#### Compiti da svolgere:
**A.** Riporta il testo dell'articolo sulla sanità negli Stati Uniti cominciando da "L’ampliamento del programma" e proseguendo fino a "beneficio dei bambini.".
**B.** Indica se ciascuna delle seguenti affermazioni concorda con l'articolo sulla sanità negli Stati Uniti, rispondendo sì o no e citando le parole dell'articolo che lo stabiliscono. (i) In Messico la visita medica e gli antibiotici per Kayla costarono 40 dollari. (ii) L'AARP è contraria alla riduzione del bonus alle HMO. (iii) L'ampliamento della copertura per i bambini costerebbe 60 miliardi di dollari in dieci anni.

#### Brano:
********

SANITÀ USA: NONNI CONTRO NIPOTI?

Quando Kayla Cervantes ebbe un raffreddore con una febbre alta e una tosse che non finiva mai nel mese di dicembre del 2006 i genitori la portarono in Messico per farla curare. Il viaggio è lungo ma senza diritto alla sanità a Los Angeles, dove la famiglia abita, il costo era molto più basso in Messico, solo 40 dollari per la visita medica e gli antibiotici. Kayla ha solo cinque anni ed è una dei nove milioni di bambini americani che non ha diritto alle cure mediche disponibili a tutti i bambini dei paesi industrializzati.

Il governo americano federale che ora è dominato dal Partito democratico vorrebbe cambiare la situazione aumentando la spesa sanitaria per coprire i bambini. Il costo sarebbe di 60 miliardi di dollari per i prossimi cinque anni. Dati i problemi con il bilancio alcuni parlamentari pensano di tagliare i fondi del Medicare (cassa mutua per gli anziani) per offrire la sanità ai bambini. Questi fondi sarebbero usati per ampliare un programma che già offre servizi di sanità ai poveri. L’ampliamento coprirebbe anche le famiglie di classe media che attualmente guadagnano “troppo” per qualificare ma non abbastanza per comprare la loro assicurazione privata.

Il padre di Kayla, per esempio, assicurato dalla sua ditta, doveva pagare un supplemento di 600 dollari al mese per coprire il resto della sua famiglia. Il suo reddito non gli permette di assorbire quella spesa e quindi la figlia deve fare senza cure mediche eccetto in casi di emergenza quando il padre la porta al Messico dove la famiglia, che risiede in America da due generazioni, ha ancora parenti.

L’ampliamento del programma di sanità per i bambini causerebbe una riduzione alla sanità degli anziani. Si tratterebbe infatti di un taglio anche ai profitti delle Health Maintenance Organizations (HMO), le assicurazioni, le quali hanno spinto il governo federale per un bonus del 12% nella cura degli anziani. Il governo che prima era dominato dal Partito repubblicano, un alleato naturale delle assicurazioni, aveva approvato la legge per assicurarsi che gli anziani ricevessero le necessarie cure dato che alcuni medici ed ospedali si rifiutavano di accettare pazienti con Medicare a causa dei bassi rimborsi. L’aumento dei rimborsi del 12% sembra costare troppo e almeno una parte dei fondi viene sprecata a beneficio delle HMOs. Le lobbie delle assicurazioni dunque si oppongono alla riduzione che andrebbe a beneficio dei bambini.

Trovare i fondi per coprire tutti i bambini non sarà dunque facile. Un’idea è di aumentare le tasse per il tabacco. Ma naturalmente l’aumento della tasse è sempre impopolare in America e i democratici, il cui controllo delle due camere legislative è rosicato, sono timorosi di qualunque mossa che confermi la propaganda del Partito repubblicano che i loro avversari sempre vogliono aumentare le tasse.

L’American Association of Retired People (AARP), la potente associazione americana della terza età, con i suoi 35 milioni di iscritti, favorisce la riduzione del bonus alle HMOs per finanziare la sanità dei bambini. Ma naturalmente non si dovrebbe trattare di privare un gruppo per favorire un altro quando si parla di sanità. Gli Stati Uniti è un paese ricco che non dovrebbe avere difficoltà a offrire sanità a tutti senza dovere togliere a un gruppo per favorire un altro.

********

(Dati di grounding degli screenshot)
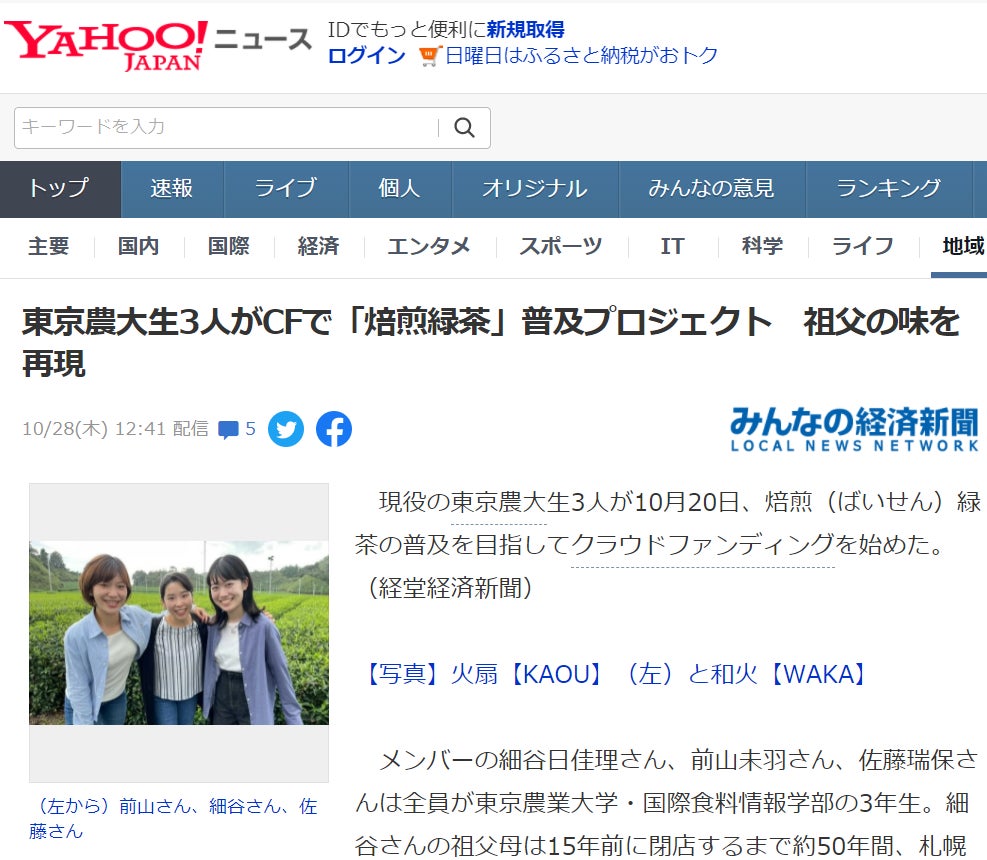Viewport: 987px width, 860px height.
Task: Open the クラウドファンディング keyword link
Action: [x=702, y=545]
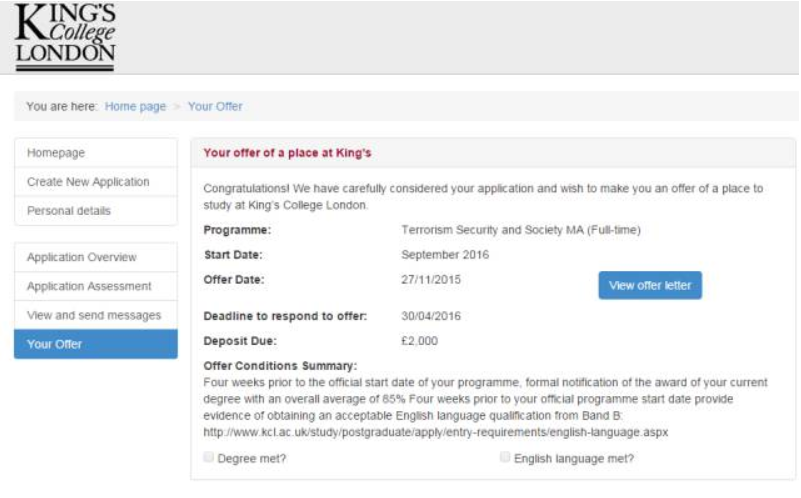
Task: Open Application Overview section
Action: [x=82, y=258]
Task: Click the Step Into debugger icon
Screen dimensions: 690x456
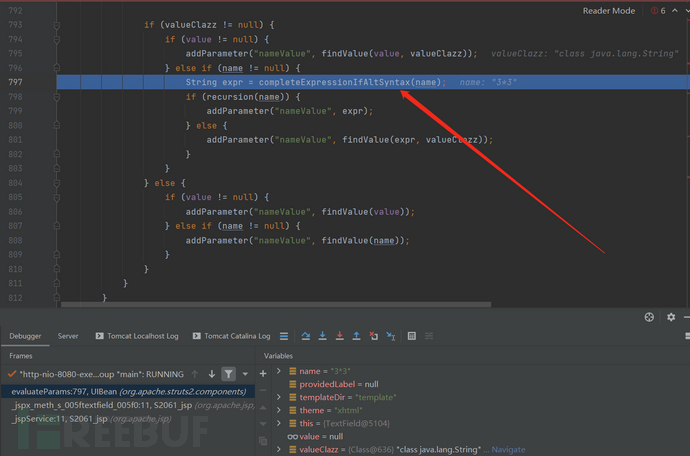Action: coord(324,336)
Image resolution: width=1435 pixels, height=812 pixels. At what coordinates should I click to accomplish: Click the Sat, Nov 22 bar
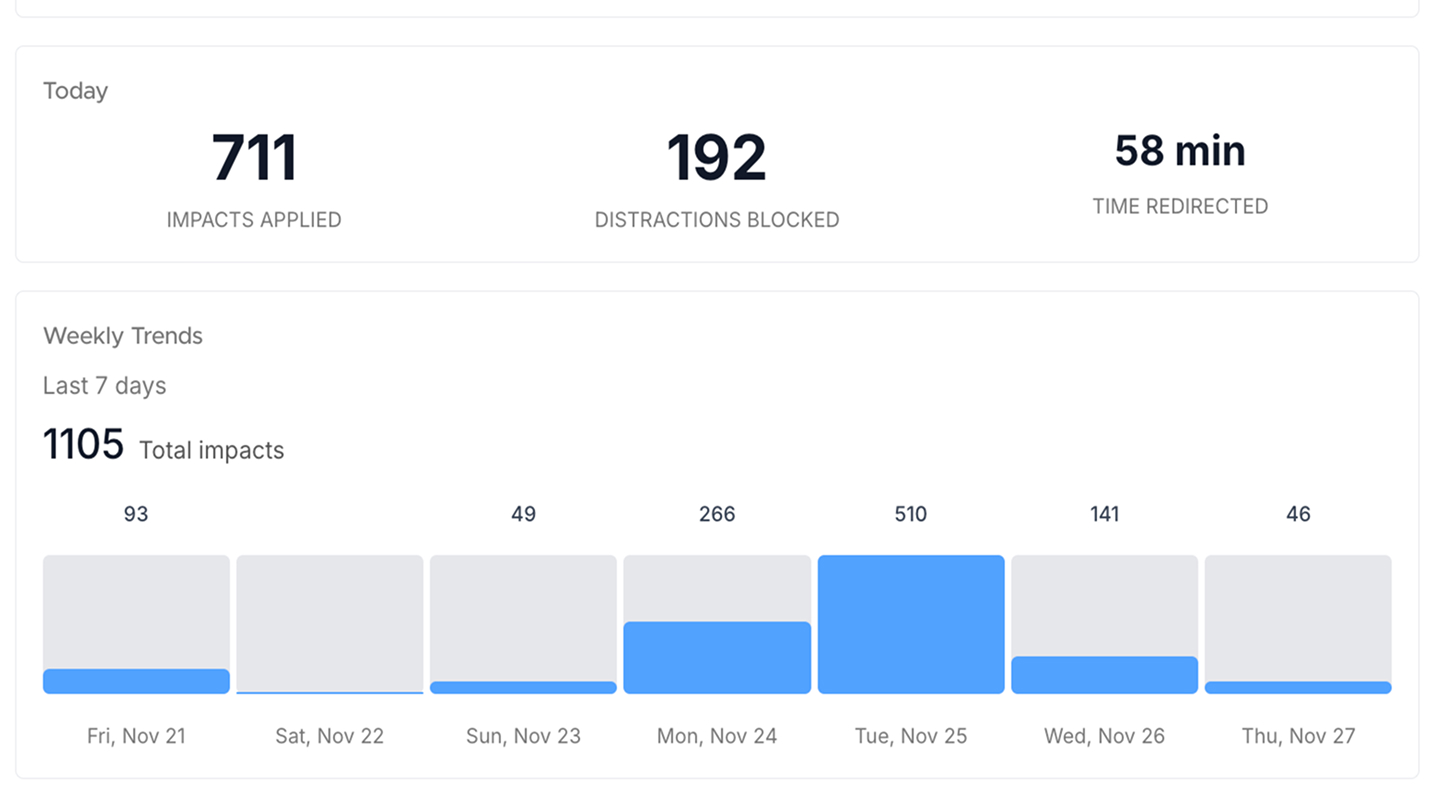pyautogui.click(x=330, y=624)
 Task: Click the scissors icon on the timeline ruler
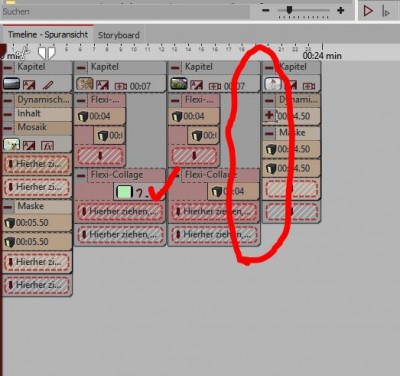[x=23, y=52]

********

#### Risposte ai compiti:
**A.**
L’ampliamento del programma di sanità per i bambini causerebbe una riduzione alla sanità degli anziani. Si tratterebbe infatti di un taglio anche ai profitti delle Health Maintenance Organizations (HMO), le assicurazioni, le quali hanno spinto il governo federale per un bonus del 12% nella cura degli anziani. Il governo che prima era dominato dal Partito repubblicano, un alleato naturale delle assicurazioni, aveva approvato la legge per assicurarsi che gli anziani ricevessero le necessarie cure dato che alcuni medici ed ospedali si rifiutavano di accettare pazienti con Medicare a causa dei bassi rimborsi. L’aumento dei rimborsi del 12% sembra costare troppo e almeno una parte dei fondi viene sprecata a beneficio delle HMOs. Le lobbie delle assicurazioni dunque si oppongono alla riduzione che andrebbe a beneficio dei bambini.

**B.**
(i) Sì: "solo 40 dollari per la visita medica e gli antibiotici".
(ii) No: "favorisce la riduzione del bonus alle HMOs per finanziare la sanità dei bambini".
(iii) No: "Il costo sarebbe di 60 miliardi di dollari per i prossimi cinque anni".